I have been on a bender this weekend experimenting with various LLM-capable machines in my homelab, specially the very capable yet fast Qwen3.6-35B-A3B. I haven’t found good benchmarks, though, so I ran the small Gemma4 E4B Q4_K model (4.62 GiB, 7.52B params) using llm-bench. This has two measures: prompt processing 512 (pp512) is how quickly in tokens/second the LLM can read a 512-token prompt, i.e. how good the LLM is at “reading”, and token generation 128 (tg128) is how quickly it can write 128 tokens’ worth of text, i.e. how fast it is at answering the question.

Hostname Backend pp512 t/s tg128 t/s Machine
xhystos ROCm 291.48 6.65 AMD Ryzen AI 7 350 Krackan Point 32GB
utumno Metal,BLAS 1172.93 69.73 Mac Studio M1 Ultra 128GB
ai-x1-pro ROCm 568.54 21.16 AMD AI 9 HX 370 Strix Point 96GB
dgx1 CUDA 3633.84 59.42 NVIDIA DGX Spark 128GB
zanzibar CUDA 1831.78 51.92 NVIDIA A2000 12GB

(click on the hostnames to get the raw report)

The Mac Studio performs very well at token generation, despite being a 4 year old machine, but perhaps that reflects how Llama.cpp is particularly optimized for Apple Silicon.
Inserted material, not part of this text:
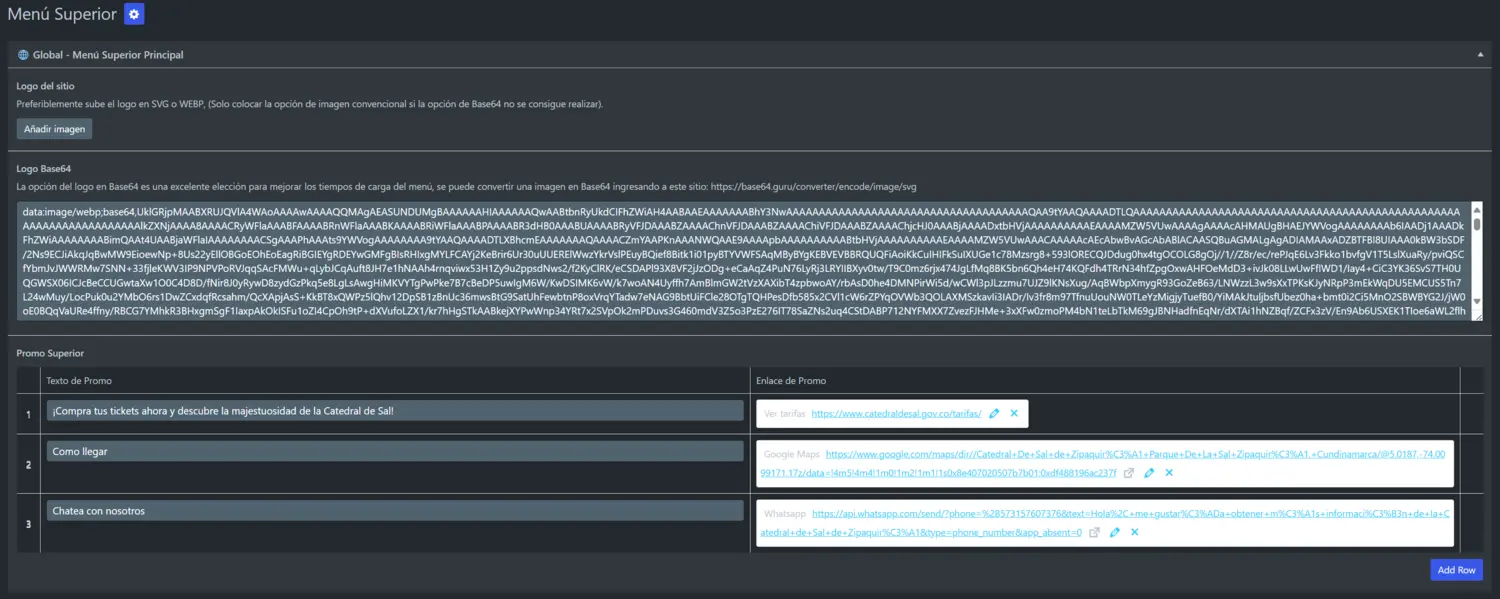The image size is (1500, 599).
Task: Remove the Google Maps promo link
Action: [x=1169, y=473]
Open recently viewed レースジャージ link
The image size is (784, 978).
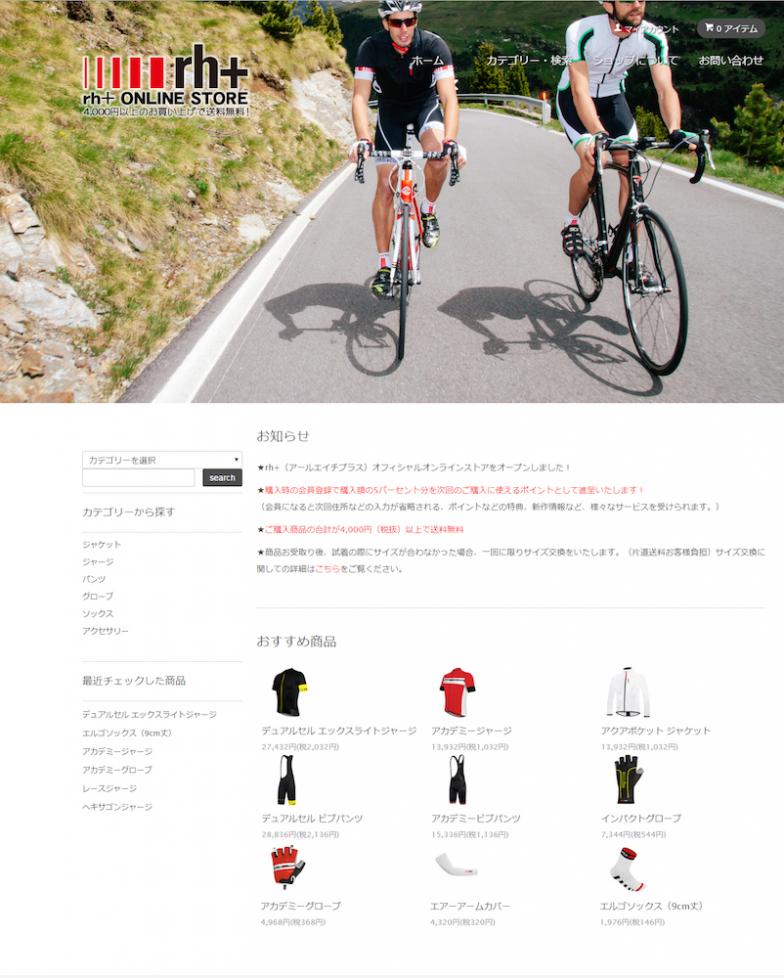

I was also surprised at how strong the performance of the A2000 is, despite it being a fairly weak low-power graphics card meant for 2D CAD in small form-factor workstations like my HP Z2 Mini G9 where it lives. Conversely, the Strix Point performance is underwhelming, even if subjectively it performs reasonably well with Qwen 3.